Mille dollari per un genoma: forse ci siamo!

Life Technologies ha appena annunciato di aver lanciato sul mercato un nuovo sequenziatore in grado di leggere un genoma umano in 24 ore, al prezzo di soli 1000 dollari. Si tratta di una notizia sensazionale, perché quello dei mille dollari era visto da molti come il grande traguardo della genomica, lo spartiacque che ci separava dall’era in cui l’analisi di un genoma in un contesto clinico sarebbe diventata una pratica di routine.

L’Ion Proton – questo il nome della nuova macchina – è il successore della Personal Genome Machine, di cui avevo parlato un anno fa. E’ grande come una stampante e costa 149mila dollari, una cifra molto bassa se la confrontiamo con i 700mila richiesti per altri sequenziatori figli della tecnologia precedente. L’Ion Proton non utilizza infatti sistemi ottici per leggere le basi di DNA, misurando invece le variazioni di pH durante la reazione di sequenziamento. I primi clienti ad acquistare questo gioiellino sono stati il Baylor College of Medicine, la School of Medicine di Yale e il Broad Institute: saranno loro a testare le capacità del nuovo nato in casa Life Technologies.

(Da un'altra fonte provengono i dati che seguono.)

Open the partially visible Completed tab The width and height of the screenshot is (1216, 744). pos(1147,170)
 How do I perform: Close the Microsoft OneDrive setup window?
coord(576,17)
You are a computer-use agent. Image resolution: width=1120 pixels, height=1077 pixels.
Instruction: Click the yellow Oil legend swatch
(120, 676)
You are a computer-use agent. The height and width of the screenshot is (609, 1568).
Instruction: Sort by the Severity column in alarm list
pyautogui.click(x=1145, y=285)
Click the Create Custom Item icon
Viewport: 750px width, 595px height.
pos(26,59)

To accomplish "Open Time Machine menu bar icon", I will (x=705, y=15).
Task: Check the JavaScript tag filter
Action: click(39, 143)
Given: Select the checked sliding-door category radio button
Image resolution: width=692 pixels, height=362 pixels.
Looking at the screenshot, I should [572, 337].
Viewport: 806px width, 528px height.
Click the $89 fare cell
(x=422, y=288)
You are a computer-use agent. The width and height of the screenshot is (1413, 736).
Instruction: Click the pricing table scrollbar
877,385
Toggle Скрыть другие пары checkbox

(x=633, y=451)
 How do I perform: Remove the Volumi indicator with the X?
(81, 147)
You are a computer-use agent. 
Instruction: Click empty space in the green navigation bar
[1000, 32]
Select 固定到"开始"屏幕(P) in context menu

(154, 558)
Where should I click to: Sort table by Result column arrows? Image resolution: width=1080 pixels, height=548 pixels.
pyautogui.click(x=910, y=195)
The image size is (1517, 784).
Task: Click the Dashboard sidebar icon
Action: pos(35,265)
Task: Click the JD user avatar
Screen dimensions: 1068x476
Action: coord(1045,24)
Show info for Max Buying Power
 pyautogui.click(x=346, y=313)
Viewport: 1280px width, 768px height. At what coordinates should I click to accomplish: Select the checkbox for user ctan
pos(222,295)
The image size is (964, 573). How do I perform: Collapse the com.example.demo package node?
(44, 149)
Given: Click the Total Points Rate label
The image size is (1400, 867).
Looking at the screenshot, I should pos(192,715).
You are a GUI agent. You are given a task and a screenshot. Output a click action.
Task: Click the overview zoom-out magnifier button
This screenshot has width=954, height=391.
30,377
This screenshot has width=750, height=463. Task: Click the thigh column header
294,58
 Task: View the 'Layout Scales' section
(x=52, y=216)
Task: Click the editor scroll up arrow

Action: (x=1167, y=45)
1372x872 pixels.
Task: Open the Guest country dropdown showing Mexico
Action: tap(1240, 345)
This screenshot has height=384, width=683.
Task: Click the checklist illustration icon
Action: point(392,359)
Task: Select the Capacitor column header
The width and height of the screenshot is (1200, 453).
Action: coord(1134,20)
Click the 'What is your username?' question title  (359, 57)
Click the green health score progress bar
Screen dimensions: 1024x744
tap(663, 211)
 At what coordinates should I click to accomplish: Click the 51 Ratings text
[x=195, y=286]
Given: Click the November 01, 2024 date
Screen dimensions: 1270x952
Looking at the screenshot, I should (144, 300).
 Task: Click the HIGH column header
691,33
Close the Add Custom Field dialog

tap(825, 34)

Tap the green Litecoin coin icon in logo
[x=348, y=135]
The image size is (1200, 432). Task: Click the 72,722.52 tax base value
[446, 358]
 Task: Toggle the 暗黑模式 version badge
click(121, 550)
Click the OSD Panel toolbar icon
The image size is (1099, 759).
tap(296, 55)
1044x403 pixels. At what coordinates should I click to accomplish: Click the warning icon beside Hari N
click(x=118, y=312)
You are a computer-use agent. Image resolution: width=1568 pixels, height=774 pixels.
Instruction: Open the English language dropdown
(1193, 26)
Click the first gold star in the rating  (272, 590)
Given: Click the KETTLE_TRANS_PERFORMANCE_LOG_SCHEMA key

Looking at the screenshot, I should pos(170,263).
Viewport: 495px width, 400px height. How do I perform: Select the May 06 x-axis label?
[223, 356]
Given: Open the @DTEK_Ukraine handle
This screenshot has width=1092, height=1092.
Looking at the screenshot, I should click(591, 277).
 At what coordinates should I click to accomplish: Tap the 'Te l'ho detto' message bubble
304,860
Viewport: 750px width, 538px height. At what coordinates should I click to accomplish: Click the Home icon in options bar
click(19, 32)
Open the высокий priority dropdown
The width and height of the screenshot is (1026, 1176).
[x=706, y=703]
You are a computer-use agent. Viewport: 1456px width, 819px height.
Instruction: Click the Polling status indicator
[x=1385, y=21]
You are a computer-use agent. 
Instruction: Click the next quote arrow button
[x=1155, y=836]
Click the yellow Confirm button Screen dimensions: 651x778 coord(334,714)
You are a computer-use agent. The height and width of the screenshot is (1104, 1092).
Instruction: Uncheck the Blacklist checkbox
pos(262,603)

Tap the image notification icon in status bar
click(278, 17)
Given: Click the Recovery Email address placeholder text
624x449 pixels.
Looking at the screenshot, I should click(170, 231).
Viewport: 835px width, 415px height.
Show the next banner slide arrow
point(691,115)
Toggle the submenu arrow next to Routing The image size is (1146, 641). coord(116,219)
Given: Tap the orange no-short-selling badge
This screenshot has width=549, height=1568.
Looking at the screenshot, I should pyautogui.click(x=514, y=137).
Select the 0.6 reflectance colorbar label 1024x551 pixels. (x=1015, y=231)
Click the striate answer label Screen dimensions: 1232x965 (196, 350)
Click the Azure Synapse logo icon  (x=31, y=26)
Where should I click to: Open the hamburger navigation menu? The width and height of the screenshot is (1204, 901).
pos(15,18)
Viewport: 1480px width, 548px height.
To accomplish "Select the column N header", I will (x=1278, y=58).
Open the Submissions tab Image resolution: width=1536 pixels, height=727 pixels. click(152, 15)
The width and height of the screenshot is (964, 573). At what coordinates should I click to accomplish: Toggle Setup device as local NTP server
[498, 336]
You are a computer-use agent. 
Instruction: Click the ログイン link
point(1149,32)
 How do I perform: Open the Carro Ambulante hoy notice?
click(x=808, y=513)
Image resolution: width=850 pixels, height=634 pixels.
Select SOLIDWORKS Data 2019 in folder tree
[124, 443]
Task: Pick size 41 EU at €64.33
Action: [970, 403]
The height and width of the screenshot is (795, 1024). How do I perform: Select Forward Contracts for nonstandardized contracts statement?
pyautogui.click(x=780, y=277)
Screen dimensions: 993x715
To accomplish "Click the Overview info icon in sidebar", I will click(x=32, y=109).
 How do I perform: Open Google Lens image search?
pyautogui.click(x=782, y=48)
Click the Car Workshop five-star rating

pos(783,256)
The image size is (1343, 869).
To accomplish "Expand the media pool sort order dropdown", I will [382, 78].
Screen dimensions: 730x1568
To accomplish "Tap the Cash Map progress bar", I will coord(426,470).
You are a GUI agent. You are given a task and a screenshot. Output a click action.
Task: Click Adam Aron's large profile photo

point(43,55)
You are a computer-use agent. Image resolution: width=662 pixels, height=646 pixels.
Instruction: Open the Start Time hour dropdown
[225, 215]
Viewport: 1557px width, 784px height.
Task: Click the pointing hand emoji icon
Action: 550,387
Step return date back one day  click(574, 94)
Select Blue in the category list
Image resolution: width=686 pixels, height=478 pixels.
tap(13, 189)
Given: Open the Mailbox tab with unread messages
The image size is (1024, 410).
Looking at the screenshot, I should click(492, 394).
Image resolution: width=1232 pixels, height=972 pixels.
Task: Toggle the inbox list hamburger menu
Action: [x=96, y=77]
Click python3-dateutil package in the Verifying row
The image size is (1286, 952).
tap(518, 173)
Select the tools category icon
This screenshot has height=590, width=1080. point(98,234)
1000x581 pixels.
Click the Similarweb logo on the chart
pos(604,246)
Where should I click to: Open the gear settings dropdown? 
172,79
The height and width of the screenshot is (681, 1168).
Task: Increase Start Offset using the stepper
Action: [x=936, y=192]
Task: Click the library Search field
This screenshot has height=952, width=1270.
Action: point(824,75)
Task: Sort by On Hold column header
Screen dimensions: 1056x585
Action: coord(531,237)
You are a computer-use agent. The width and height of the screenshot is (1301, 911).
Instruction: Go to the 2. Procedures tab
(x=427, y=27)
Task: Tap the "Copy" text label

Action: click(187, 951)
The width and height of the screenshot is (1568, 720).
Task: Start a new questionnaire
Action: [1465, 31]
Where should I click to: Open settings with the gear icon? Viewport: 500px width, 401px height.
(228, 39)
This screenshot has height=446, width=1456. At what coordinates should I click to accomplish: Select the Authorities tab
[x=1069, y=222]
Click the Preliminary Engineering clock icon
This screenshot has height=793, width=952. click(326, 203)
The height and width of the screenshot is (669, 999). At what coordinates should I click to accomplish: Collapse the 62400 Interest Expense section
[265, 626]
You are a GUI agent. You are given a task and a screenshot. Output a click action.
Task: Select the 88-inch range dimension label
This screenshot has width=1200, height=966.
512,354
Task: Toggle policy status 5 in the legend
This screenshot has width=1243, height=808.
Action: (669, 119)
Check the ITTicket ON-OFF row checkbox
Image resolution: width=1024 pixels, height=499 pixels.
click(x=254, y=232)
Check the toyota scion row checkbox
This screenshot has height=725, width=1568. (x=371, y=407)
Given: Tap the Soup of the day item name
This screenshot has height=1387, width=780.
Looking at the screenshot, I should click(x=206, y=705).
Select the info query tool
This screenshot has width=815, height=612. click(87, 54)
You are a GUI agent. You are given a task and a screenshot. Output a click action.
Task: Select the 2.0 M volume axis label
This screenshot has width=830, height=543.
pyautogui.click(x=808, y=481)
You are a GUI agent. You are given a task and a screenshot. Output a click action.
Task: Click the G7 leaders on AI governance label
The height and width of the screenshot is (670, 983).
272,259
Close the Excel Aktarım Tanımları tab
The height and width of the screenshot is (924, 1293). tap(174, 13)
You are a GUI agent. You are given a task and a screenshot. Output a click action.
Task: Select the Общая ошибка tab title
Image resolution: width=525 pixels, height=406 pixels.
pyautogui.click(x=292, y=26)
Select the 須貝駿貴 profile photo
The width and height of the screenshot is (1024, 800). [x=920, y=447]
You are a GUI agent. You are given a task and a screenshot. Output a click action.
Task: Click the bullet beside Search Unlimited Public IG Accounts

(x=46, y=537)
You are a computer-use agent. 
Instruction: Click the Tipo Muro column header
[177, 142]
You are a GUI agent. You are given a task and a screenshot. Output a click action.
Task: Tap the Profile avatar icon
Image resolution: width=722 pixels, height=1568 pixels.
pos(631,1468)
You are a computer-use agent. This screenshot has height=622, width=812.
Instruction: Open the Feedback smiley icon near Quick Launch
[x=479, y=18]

Gli addetti ai lavori si interrogano su quali siano le specifiche tecniche della macchina, domandandosi cosa sia realmente possibile ottenere con i 1000 dollari proclamati con tanta enfasi nel comunicato stampa. Che qualità avrà la sequenza ottenuta? Di quale copertura stiamo parlando, quando si dice “sequenziare un genoma umano”? Vi ricordo che la copertura è un numero che rappresenta quante volte viene letta in media una sequenza di DNA: una copertura di 2X o di 30X fanno una bella differenza in termini di accuratezza!

In attesa che la faccenda sia più chiara, io mi limito a dire che se anche fossimo realmente di fronte al tanto atteso traguardo dei mille dollari, l’uso che possiamo fare di una intera sequenza genomica è al momento piuttosto limitato. Se dunque stavate già pensando di farvi sequenziare per scoprire chissà quali arcani misteri nascosti nel vostro genoma, rilassatevi. Anche volendo, non potreste farlo: l’Ion Proton è attualmente in vendita solo per scopi di ricerca. E in effetti è proprio nella ricerca che il nuovo sequenziatore sarà fondamentale: le conoscenze che oggi ci mancano sul nostro genoma arriveranno solo da lì, e l’Ion Proton consentirà di arrivarci molto più in fretta.